Metabolization of the artificial secondary metabolite 4-hydroxybenzoate in ubiC-transformed tobacco

Abstract

Transgenic Nicotiana tabacum cell cultures formed a new, artificial secondary metabolite, i.e. 4-hydroxybenzoate (4HB), by expression of the bacterial gene ubiC, which encodes chorismate pyruvate-lyase. 4HB was converted in the cells to two different glucosides, i.e. 4-0-(1-β-D-glucosyl)benzoic acid (4HBOG) and 4HB 1-β-D-glucosyl ester (4HBCOOG). The same metabolization was also observed with exogenously fed 4HB. This glucosylation is catalyzed by constitutively expressed glucosyltransferases which could be detected in cell-free extracts of transgenic and untransformed cells in the same activity. The enzymes forming the two respective glucosides differ in their pH optima, their affinity for 4HB and their regulation. Both in vivo and in cell-free extracts, 4HBOG is the main product at low 4HB concentration, and 4HBCOOG at high 4HB concentration.
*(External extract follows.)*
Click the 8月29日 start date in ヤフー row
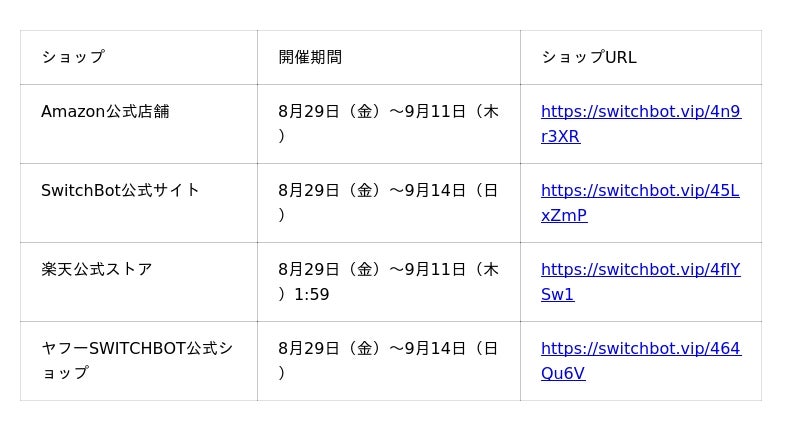 304,349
Whereas 4HBOG is accumulated as an apparently stable secondary metabolite, 4HBCOOG presents a metabolically active form of 4HB. After feeding of [U14C]4HB, a transient accumulation of 4HBCOOG was followed by incorporation of radioactive 4HB into the cell wall, suggesting that 4HBCOOG, but not 4HBOG serves as precursor of cell wall bound 4HB.